Exercise. Format the records from the line with "817x545 pixels. How" to the line with "(x=42, y=530)" as a JSON list of strings, one string per line, leaving out blank lines.

------------------------------------

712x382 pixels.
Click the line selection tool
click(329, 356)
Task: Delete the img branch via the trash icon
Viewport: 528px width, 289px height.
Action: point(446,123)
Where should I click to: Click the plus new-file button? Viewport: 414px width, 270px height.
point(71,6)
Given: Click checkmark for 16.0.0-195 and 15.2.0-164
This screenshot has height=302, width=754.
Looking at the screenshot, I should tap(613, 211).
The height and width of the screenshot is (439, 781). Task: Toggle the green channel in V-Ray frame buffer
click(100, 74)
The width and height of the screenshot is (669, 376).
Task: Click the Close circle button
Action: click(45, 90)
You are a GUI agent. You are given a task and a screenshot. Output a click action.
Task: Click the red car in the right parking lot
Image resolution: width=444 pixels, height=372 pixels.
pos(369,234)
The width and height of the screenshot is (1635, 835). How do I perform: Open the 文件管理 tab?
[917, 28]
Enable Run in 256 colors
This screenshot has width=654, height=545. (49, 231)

------------------------------------

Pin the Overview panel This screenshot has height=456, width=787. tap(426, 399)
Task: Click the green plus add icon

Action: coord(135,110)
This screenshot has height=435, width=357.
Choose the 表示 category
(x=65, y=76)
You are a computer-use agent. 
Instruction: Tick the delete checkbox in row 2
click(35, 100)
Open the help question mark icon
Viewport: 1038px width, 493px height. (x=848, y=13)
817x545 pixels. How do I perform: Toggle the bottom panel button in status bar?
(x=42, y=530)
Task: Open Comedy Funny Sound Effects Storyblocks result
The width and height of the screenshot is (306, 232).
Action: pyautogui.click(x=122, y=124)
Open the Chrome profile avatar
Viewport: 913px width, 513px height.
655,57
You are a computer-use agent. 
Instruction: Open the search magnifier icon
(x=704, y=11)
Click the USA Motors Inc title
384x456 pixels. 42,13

------------------------------------

Exercise solution.
[
  "817x545 pixels. How do I perform: Toggle the bottom panel button in status bar?",
  "(x=42, y=530)"
]